Monday, August 25, 2008

Confessions of an American Marmite-Eater

From the horse's mouth:
oh heavens! what a revulsion! what an upheaving, from its lowest depths, of the inner spirit! what an apocalypse of the world within me! That my pains had vanished, was now a trifle in my eyes; this negative effect was swallowed up in the immensity of those positive effects which had opened before me, in the abyss of divine enjoyment thus suddenly revealed. Here was a panacea, a φαρμακον νεπενφες, for all human woes; here was the secret of happiness, about which philosophers had disputed for so many ages, at once discovered; happiness might now be bought for a penny, and carried in the waistcoat pocket; portable ecstasies might be had corked up in a pint bottle; and peace of mind could be sent down in gallons by the mail-coach.
(Well, no, marmite isn't quite that good.) For those of you who don't know, marmite is a sticky, black/dark brown paste with the consistency of tar popular in England, New Zealand, and Australia (in the latter countries, differently flavored versions are produced). I was browsing Wikipedia and for some reason happened upon the marmite article; my curiosity piqued, I went to the kitchen to see whether we had any in stock. (I had already known of marmite, but had never bothered to seek it out.) I wasn't expecting much; marmite is neither common nor well-known in the United States, and that our cabinet should somehow have a jar seemed slightly implausible. But, to my great surprise, there was a jar sitting on the shelf, front and center, of plain British marmite! It must have been there for months, as though waiting for me.

I grabbed it immediately. I opened it and took a whiff: It smelled like soy sauce. Remembering its reputed potency, I spread a little on a bagel and took my first bite of marmite. (Make no mistake: The bottle does not lie. This stuff is strong and highly concentrated. Too much will ruin your sandwich.) I neither loved nor hated it at first (contrarily to the advertising) - but it grew on me. I had some this morning and quite enjoyed it. It's not absurdly delicious, but it's not emetic either (yet it did seem to have that effect on my brothers). It's healthier than butter, too, and certainly doesn't require salt.

So how does it taste? Kinda like soy sauce, but a little more savory and bitter. It's supposedly galvanic, especially if you slop it on (which I don't really recommend). Its flavor is very distinctive and pungent. I imagine it's very versatile - it'd probably work well with meat.
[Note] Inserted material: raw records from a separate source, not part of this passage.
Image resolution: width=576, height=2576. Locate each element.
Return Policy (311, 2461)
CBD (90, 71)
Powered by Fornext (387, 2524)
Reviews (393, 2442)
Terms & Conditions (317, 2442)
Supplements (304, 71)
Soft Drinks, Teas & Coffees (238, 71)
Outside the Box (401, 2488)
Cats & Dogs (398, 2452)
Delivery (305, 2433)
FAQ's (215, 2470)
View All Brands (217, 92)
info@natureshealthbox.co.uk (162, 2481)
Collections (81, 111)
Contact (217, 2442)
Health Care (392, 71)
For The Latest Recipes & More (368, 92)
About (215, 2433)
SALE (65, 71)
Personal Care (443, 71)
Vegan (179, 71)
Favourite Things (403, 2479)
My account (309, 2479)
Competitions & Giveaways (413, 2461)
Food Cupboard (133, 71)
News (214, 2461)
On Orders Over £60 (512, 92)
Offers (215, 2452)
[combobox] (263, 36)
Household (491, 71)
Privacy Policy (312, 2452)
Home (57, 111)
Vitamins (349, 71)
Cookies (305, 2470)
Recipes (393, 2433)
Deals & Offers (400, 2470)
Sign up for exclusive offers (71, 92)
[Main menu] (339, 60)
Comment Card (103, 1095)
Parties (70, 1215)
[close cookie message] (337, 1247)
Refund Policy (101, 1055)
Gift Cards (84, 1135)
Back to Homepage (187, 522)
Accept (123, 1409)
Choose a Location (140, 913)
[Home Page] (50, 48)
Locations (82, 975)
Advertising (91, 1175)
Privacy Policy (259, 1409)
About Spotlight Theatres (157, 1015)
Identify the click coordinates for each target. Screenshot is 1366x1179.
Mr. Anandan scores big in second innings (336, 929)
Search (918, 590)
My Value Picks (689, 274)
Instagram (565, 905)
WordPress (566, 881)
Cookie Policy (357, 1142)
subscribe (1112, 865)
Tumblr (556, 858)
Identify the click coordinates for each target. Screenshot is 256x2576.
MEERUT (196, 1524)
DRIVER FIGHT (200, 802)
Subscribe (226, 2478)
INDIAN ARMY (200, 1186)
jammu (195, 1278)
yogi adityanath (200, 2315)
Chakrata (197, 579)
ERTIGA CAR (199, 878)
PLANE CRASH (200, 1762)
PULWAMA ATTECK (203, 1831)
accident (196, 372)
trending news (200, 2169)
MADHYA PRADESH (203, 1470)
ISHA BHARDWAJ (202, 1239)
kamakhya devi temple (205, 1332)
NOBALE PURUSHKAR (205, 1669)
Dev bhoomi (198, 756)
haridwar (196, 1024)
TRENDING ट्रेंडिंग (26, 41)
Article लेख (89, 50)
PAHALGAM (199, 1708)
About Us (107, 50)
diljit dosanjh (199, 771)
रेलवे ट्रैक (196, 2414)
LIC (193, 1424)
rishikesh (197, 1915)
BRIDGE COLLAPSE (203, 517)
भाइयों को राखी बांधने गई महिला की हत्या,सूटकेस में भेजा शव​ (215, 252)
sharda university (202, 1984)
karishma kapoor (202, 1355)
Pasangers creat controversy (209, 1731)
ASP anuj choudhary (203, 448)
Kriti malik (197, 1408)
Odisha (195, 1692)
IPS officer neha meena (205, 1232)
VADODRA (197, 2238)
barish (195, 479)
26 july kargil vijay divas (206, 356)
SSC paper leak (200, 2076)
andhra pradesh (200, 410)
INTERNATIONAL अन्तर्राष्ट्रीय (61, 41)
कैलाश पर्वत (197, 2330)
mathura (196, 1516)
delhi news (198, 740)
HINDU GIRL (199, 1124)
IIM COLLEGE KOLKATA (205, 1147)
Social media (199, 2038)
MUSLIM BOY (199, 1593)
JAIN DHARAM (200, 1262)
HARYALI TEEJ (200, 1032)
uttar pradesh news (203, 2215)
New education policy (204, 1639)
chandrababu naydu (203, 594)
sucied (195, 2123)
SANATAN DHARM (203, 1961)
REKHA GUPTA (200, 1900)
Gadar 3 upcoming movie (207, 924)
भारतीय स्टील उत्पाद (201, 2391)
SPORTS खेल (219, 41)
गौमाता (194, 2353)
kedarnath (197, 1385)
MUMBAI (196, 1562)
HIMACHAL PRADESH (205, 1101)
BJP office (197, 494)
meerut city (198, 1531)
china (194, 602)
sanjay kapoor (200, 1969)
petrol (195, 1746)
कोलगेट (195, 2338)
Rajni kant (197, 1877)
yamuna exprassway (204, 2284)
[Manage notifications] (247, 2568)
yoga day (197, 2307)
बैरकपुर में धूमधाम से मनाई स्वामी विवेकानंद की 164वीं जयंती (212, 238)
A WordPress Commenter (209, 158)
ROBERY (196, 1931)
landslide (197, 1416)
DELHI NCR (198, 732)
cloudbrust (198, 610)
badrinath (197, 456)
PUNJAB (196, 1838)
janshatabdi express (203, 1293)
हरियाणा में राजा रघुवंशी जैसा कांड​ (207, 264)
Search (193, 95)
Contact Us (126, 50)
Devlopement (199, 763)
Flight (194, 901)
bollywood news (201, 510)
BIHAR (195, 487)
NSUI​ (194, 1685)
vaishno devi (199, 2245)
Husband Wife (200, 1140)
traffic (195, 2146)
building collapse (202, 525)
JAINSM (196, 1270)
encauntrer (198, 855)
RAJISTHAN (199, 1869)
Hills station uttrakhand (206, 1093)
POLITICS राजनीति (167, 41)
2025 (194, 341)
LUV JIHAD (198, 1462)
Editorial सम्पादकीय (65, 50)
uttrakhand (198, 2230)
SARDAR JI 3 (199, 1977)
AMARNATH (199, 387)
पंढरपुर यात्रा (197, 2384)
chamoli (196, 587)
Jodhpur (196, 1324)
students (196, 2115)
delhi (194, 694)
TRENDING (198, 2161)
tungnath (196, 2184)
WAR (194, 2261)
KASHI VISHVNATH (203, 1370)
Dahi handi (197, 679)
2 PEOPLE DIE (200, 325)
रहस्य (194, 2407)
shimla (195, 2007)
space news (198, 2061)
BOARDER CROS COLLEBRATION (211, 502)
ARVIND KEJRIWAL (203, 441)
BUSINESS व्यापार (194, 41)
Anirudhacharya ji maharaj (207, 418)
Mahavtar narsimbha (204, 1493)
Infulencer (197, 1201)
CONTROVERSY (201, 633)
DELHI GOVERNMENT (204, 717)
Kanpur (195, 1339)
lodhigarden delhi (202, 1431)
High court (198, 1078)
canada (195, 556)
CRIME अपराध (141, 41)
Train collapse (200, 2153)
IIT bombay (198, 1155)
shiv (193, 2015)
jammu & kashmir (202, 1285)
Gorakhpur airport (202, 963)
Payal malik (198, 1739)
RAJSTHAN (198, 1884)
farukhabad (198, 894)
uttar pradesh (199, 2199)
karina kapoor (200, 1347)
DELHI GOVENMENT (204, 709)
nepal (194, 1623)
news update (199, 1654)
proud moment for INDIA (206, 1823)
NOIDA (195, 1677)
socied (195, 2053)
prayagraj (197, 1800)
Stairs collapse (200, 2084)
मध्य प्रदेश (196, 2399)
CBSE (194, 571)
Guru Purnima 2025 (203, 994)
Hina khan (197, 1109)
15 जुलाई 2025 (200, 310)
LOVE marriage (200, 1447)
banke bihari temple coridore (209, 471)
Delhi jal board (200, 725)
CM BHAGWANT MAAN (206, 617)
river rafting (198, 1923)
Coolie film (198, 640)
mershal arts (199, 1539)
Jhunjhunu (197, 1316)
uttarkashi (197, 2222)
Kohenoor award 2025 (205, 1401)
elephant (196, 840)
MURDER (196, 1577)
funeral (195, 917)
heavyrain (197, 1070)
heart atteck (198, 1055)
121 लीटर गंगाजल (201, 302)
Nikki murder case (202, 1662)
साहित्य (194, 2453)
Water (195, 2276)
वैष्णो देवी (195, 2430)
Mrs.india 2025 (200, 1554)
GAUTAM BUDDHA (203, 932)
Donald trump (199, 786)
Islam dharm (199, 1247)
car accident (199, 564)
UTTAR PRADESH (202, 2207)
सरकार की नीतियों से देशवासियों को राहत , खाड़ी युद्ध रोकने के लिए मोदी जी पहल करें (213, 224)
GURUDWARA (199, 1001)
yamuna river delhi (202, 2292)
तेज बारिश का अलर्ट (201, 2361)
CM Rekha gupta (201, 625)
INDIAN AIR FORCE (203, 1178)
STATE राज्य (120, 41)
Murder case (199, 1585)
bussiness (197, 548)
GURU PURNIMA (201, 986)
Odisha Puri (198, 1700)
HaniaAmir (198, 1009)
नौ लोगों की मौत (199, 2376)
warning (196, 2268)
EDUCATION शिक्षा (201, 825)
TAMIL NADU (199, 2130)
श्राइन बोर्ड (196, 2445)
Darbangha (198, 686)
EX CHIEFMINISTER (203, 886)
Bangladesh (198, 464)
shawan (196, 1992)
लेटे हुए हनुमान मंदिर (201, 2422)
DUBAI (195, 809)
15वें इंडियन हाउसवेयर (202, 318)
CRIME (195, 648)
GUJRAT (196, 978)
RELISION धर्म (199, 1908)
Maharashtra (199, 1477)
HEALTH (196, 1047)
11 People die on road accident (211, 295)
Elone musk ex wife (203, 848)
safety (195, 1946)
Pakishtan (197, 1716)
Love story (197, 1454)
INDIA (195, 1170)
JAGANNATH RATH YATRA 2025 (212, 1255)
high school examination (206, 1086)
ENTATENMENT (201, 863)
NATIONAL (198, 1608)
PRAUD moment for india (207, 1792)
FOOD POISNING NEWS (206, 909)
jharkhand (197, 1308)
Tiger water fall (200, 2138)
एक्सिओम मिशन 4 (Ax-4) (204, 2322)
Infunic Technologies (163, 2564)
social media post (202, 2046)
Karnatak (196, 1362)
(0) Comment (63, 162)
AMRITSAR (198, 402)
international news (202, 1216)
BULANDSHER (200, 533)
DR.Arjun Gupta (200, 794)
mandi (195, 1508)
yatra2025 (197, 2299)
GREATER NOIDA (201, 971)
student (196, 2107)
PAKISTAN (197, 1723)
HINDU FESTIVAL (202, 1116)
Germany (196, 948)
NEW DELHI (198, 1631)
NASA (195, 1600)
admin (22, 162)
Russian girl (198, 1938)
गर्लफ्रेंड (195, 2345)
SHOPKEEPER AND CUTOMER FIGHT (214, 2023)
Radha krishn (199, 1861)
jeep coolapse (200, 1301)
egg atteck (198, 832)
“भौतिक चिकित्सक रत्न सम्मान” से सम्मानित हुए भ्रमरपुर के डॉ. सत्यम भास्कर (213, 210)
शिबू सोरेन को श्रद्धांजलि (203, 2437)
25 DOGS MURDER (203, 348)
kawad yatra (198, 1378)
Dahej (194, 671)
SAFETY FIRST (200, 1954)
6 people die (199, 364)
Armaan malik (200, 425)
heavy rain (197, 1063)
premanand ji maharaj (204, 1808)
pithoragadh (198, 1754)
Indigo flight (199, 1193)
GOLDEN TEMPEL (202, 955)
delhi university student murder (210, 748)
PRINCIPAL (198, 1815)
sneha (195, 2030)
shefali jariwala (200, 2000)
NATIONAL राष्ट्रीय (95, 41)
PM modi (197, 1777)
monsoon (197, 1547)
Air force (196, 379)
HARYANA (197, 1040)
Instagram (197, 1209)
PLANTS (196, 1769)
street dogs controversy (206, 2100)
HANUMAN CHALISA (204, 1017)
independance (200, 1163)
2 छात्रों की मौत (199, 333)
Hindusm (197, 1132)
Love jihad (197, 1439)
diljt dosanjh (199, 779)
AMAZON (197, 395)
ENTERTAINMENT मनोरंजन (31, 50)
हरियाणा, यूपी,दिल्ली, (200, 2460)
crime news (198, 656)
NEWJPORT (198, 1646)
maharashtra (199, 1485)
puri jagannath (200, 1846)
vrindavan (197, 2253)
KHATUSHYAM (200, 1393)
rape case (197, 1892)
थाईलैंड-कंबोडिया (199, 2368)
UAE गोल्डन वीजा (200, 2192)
UPDATE: Good God! Marmite is addictive! It's all I can think about! I want more! I want to experiment with it! I want to bathe in it! I want to marry it!
The most common use is as a spread on toast or in sandwiches. Note: it is generally spread very thinly because of its strong flavor—don't use it like jam. It has drug-like qualities; the more you eat, the thicker you need to spread it to get the same mouth-burning effect. Some people have even called it addictive.